I did see him yelling and making an example of others though, and it made me flinch more than once. It is an unfortunate part of his legacy, in my opinion, that some of his teachers felt compelled to take on his stern and often angry demeanor. The few times I took workshops with these intense, though competent, teachers, I felt my practice shrink. I gravitated instead to teachers with a gentler approach.
Iyengar’s most famous legacy was his attention to alignment. Before he coined phrases such as “four corners of the feet” and “big toe mound,” asana practice was much less disciplined. Pre-Iyengar practice was less precise, and probably in some ways, less effective. His focus on alignment was meant to unify the body for the sake of body-mind integration. When continuity reigns, prana flows. When prana flows, the mind becomes alert and calm. Then meditation arises spontaneously.

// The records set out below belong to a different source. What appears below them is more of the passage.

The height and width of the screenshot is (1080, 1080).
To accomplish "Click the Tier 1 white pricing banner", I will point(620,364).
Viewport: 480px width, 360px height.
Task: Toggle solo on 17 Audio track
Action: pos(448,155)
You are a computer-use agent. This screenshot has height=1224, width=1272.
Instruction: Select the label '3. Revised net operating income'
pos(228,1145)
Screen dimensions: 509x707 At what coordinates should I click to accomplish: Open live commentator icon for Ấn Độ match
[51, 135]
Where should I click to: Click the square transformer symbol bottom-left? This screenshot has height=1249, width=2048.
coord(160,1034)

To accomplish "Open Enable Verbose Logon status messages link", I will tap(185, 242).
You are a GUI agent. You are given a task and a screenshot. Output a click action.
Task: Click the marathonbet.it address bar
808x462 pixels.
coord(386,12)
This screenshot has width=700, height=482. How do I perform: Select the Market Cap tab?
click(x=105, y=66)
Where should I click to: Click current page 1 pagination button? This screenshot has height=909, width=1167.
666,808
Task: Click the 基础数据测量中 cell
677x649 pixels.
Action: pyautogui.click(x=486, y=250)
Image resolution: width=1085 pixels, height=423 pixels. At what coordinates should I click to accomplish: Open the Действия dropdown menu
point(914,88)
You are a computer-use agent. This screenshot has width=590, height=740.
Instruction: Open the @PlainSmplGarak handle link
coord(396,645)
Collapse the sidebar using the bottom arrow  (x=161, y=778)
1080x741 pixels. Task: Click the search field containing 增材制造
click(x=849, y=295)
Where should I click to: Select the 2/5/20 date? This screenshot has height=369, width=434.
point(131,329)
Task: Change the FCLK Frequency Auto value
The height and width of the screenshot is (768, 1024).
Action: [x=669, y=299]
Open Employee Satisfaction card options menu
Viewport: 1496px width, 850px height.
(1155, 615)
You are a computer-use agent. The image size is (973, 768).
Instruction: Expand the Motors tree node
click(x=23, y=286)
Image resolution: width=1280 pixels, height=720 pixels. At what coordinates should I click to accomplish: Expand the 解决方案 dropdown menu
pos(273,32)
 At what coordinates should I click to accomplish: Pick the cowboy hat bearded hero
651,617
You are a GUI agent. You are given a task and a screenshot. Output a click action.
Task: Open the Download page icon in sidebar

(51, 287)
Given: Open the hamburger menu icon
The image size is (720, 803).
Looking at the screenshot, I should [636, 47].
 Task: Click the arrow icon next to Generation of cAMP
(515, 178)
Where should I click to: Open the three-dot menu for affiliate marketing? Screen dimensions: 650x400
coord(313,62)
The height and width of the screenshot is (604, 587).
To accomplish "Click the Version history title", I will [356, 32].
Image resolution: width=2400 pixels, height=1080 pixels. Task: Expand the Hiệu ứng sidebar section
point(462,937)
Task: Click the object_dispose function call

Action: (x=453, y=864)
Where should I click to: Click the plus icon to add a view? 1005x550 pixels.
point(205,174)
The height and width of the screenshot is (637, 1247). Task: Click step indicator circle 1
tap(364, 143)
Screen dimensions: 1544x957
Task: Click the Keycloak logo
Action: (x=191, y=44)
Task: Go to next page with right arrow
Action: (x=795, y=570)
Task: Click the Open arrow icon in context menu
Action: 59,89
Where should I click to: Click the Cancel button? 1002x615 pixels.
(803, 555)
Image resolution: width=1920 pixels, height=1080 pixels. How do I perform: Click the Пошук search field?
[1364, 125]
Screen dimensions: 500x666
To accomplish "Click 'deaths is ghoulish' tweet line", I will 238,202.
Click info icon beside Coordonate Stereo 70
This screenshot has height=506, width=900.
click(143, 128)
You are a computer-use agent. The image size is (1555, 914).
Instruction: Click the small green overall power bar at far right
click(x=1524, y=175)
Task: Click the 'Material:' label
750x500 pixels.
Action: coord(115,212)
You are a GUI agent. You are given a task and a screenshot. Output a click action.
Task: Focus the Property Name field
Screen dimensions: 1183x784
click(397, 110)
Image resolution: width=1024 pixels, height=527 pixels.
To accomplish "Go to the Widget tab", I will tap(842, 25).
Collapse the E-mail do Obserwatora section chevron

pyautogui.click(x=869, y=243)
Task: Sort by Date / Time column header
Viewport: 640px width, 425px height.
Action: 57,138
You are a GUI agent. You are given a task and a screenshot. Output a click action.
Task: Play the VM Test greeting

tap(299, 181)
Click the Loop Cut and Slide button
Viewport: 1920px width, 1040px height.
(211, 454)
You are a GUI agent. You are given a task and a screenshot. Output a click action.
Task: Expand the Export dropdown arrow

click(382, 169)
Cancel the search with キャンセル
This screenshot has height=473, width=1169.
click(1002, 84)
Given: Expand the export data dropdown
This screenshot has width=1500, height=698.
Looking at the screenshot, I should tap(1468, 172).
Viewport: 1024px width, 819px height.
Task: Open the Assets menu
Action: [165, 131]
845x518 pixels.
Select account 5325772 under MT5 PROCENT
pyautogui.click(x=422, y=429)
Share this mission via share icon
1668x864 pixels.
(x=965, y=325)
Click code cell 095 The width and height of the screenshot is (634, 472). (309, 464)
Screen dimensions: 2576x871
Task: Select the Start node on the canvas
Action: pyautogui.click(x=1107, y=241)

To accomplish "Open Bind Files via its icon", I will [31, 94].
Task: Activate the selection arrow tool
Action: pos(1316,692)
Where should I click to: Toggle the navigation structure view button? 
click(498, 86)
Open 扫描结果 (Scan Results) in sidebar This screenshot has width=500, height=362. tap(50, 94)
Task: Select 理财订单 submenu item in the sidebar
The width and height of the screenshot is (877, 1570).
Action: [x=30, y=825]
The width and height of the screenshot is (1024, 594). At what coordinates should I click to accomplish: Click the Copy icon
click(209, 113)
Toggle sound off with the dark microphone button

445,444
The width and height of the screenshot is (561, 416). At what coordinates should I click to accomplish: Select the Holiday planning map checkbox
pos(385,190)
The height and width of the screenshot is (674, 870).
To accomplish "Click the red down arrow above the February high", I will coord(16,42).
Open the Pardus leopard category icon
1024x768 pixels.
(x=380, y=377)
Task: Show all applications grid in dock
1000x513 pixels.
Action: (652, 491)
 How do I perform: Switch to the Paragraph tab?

Still, one particular instruction—aligning your pelvis in standing poses so that they are between two imaginary plates of glass—caused long-term damage to my hip and SI joints. Though I abandoned that instruction years ago, the physical residue lives on in my cranky joints. The mental/emotional residue resides in my regrets for having repeated that instruction early in my teaching career.
One thing I admired about Iyengar was his endless curiosity, and his willingness to abandon long-held alignment principles when he discovered something new. Countless times over the years, I’ve heard his senior teachers say: “Iyengar’s not giving that instruction anymore. Try this.” I appreciate this. He was clearly a master, and yet he did not carve his alignment instructions in stone. He was known to be adamant about his alignment points, but he was always willing to let them go in favor of something he felt worked better.
Iyengar’s legacy for me is this: When you are practicing, just practice. Devote your heart and soul. Practice with integrity. Don’t chain yourself to your ideas. Be attentive to what and who’s in front of you. And I will never forget the kindness and gentleness he extended me at a time when I really needed it.
Each of us is continuously giving to the world around us. When our bodies no longer walk this Earth, we will still live on in the hearts and minds of those who follow. What do we want your legacy to be?
Charlotte Bell is a yoga teacher at Mindful Yoga Collective, an author of two books, and plays oboe with the Salt Lake Symphony and Red Rock Rondo. She lives in Salt Lake City.